The latest addition to Utah’s seemingly endless parade of new dinosaur discoveries is a squat-legged armored creature extricated from a quarry jampacked with reptilian remains, including turtles and caimans, from the twilight of the dinosaur era known as the late Cretaceous.
Unveiled as a new skeleton mount Thursday in the Natural History Museum of Utah, this new ankylosaur features distinctive bony pyramidal protrusions on its head that suggest this animal descended from more ancient ankylosaurs that had emigrated from Asia, according to paleontologist Jelle Wiersma, lead author of the paper announcing the discovery.
The former University of Utah graduate student and his museum colleagues identified the creature as a new genus they dubbed Akainacephalus, Latin for spiky head.
“One of the things that make Akainacephalus so unique is its ornamentation of spikes and cones and bony armor that cover its head.

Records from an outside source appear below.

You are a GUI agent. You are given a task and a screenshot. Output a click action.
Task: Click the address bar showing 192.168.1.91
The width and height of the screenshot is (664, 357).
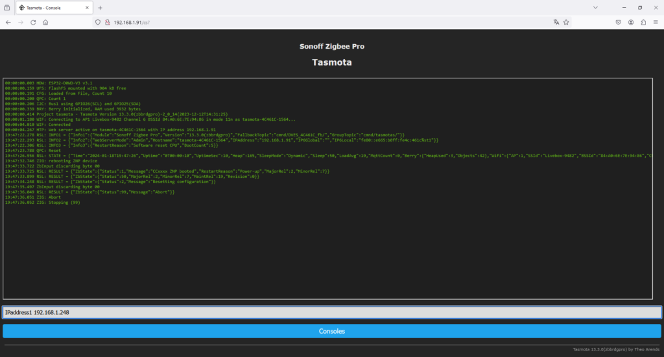tap(324, 21)
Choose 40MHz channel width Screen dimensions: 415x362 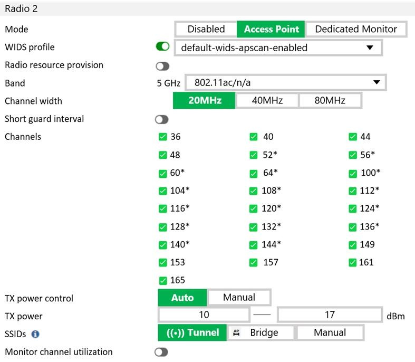(267, 101)
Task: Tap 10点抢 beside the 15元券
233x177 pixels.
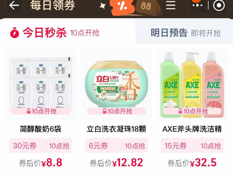Action: (x=211, y=146)
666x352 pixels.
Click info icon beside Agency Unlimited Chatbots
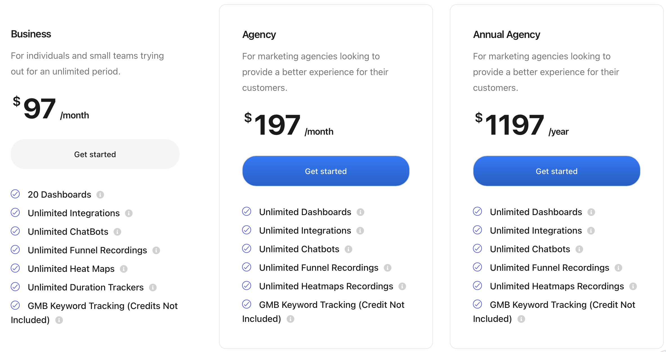coord(348,249)
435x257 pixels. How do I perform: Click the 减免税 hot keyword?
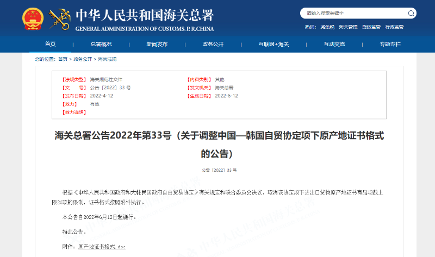coord(327,27)
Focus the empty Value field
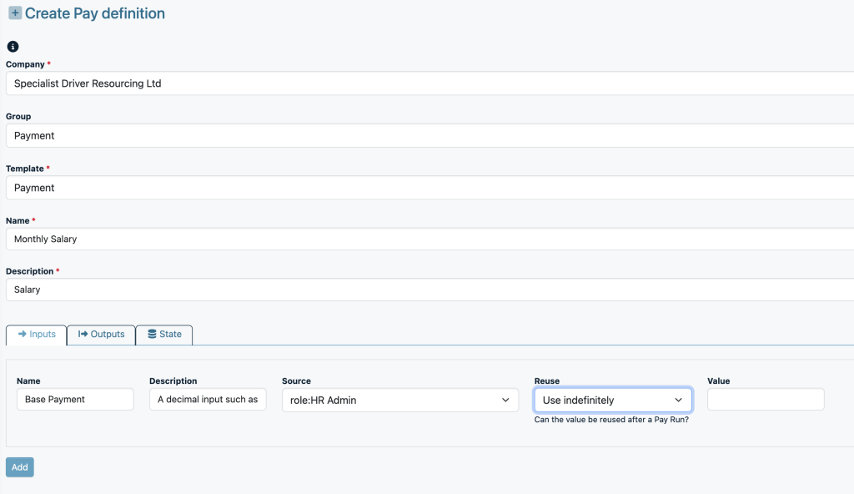 (765, 400)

It is has not been observed in any other ankylosaurid. Most others have flat head ornaments,” Wiersma said via Skype at a news event in the museum’s Past Worlds Gallery attended by top staffers and Bureau of Land Management officials.

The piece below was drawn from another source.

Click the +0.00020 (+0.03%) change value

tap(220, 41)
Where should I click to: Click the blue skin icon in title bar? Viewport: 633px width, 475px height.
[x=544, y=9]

Speakers lauded the close relationship between the BLM and the museum that has resulted in at least a dozen new dinosaur discoveries from the Kaiparowits in southern Utah’s Grand Staircase-Escalante National Monument. Another dozen specimens appear to be new to science and are undergoing analysis, according to Randy Irmis, the museum’s curator of paleontology.
The Akainacephalus was recovered four years ago from a place known as Norse Mountain Gryposaurus Quarry, discovered in 2008 by BLM dinosaur gumshoe Scott Richardson.

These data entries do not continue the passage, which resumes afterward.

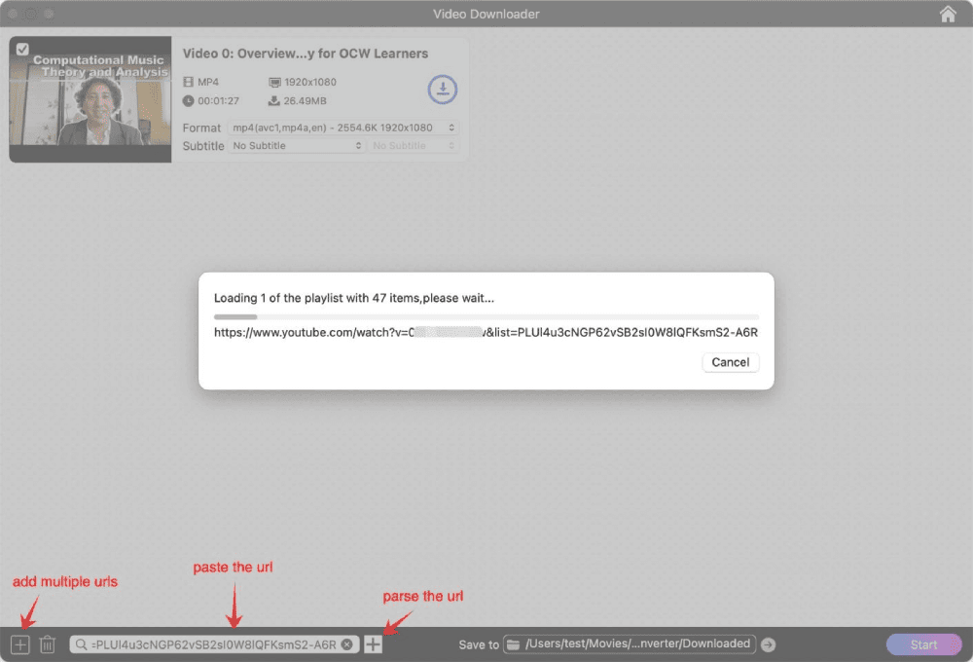Click the Home icon in the title bar
Image resolution: width=973 pixels, height=662 pixels.
[948, 14]
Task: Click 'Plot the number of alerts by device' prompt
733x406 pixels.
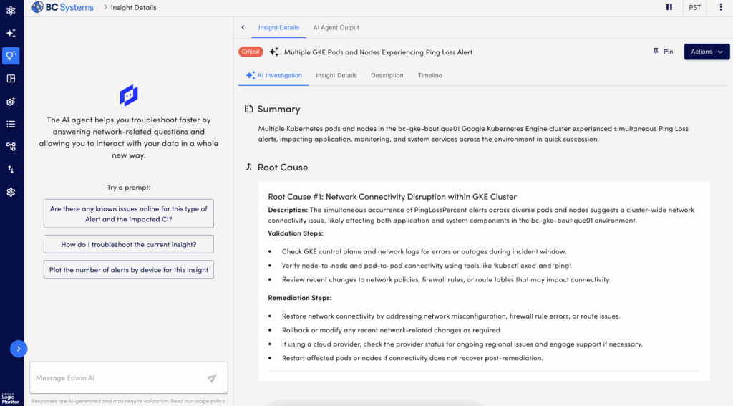Action: [x=129, y=269]
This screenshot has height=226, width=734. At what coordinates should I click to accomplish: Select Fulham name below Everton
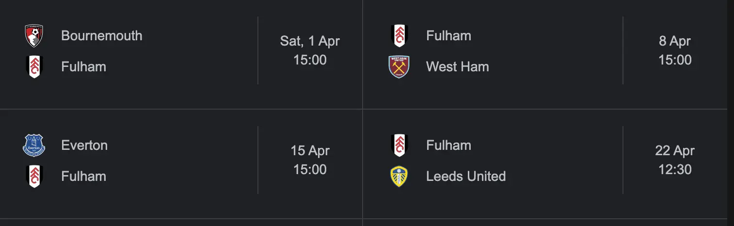[83, 177]
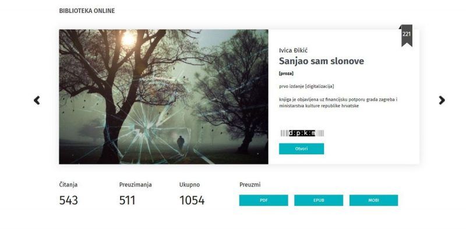Click the [proza] genre tag
The width and height of the screenshot is (466, 229).
(x=286, y=73)
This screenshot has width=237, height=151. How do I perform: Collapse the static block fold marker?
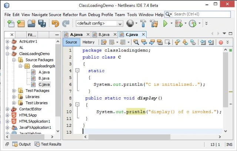point(77,70)
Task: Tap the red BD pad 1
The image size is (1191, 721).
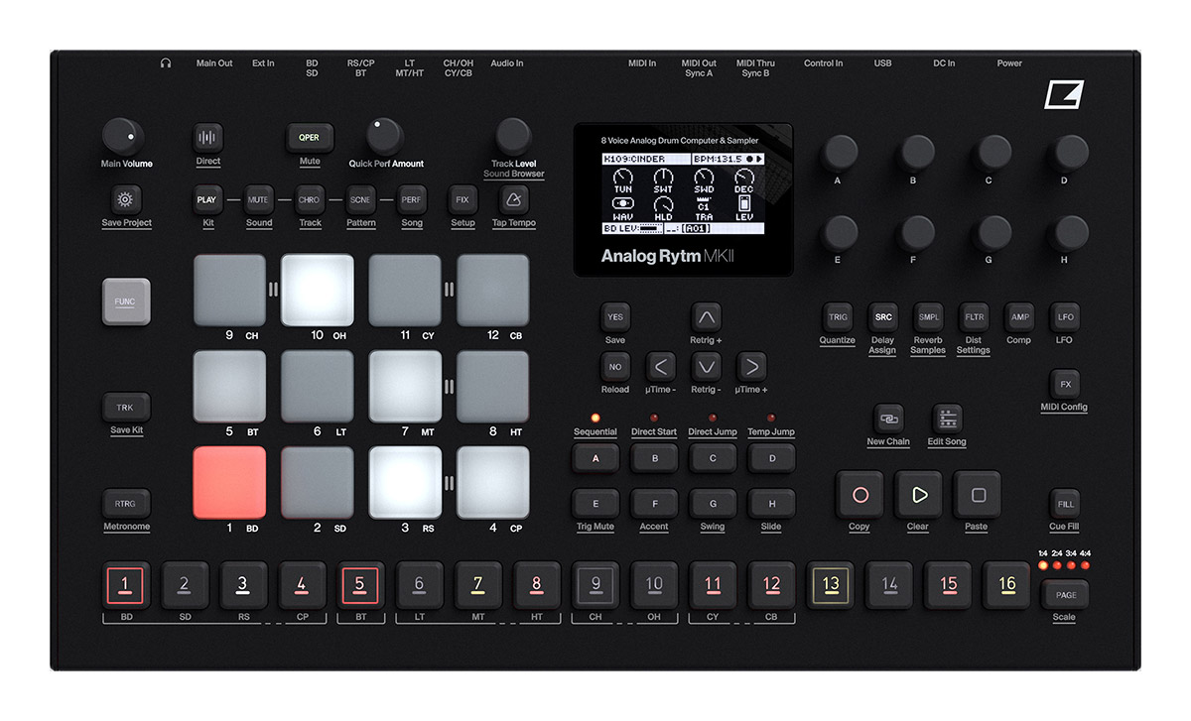Action: 229,483
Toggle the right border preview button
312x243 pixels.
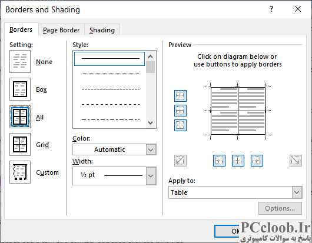point(257,161)
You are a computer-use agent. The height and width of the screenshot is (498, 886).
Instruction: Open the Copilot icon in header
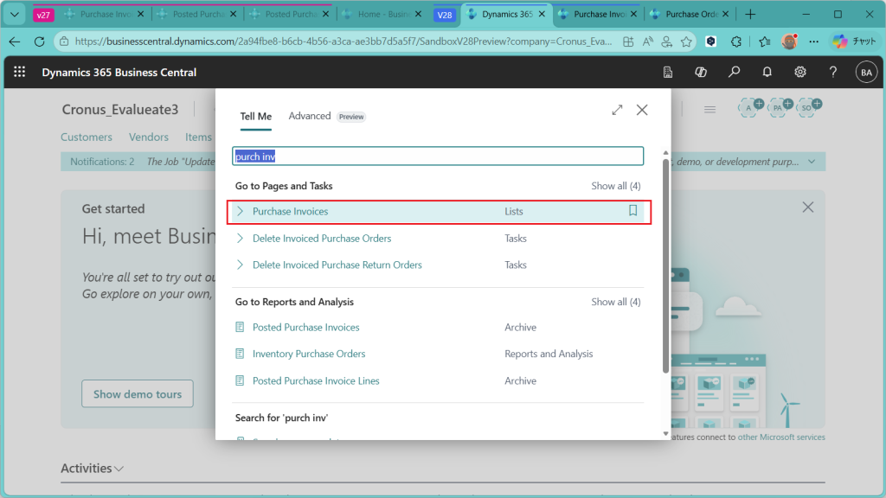tap(701, 73)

“It is such an amazing place,” Irmis said. “The fruits of this partnership has discovered thousands of new specimens.”
The quarry, which remains in the Grand Staircase after its dramatic reduction last year by President Donald Trump, contains the fossilized remains of numerous other animals that were likely deposited together by floodwaters.
Trump’s Interior Department has been rebuked for prioritizing extractive industry over land stewardship, evidenced in recent oil and gas leasing decisions and the controversial 2 million-acre reduction to Utah’s two large national monuments.
But the BLM’s Utah director, Ed Roberson, said the Kaiparowits dinosaur discoveries highlight his agency’s conservation role in supporting science and public engagement.
“BLM public lands are an outdoor laboratory where new discoveries can happen any time. But the discovery is just the first step. Specialists from the Natural History Museum [of Utah], who are some of the best in their field, can bring a new find to life and provide access to the public,” he said. “Public lands policies ensure that not only what is found becomes a public asset but that the public is aware of new discoveries.”
The specimen, recovered from a 76-million-year-old formation, is about 40 percent complete, featuring the entire skull and the massive club at end of its tail along with a diverse array of bones in between. Wiersma believes it is among the oldest and most complete ankylosaur ever recovered in the Southwest. These low-riding herbivores, about 13 to 16 feet in length, first appeared in Asia 100 to 125 million years ago.
The Utah scientists dubbed the new creature Akainacephalus johnsoni in honor of the museum’s volunteer preparer Randy Johnson, a retired chemist who spent countless hours working on the specimen’s skull.
“He did a fantastic job,” said Wiersma, now a doctoral candidate at Australia’s James Cook University. “When Randy got the specimen, it was pretty much a giant rock with the fossil encased in it. He so meticulously removed everything.”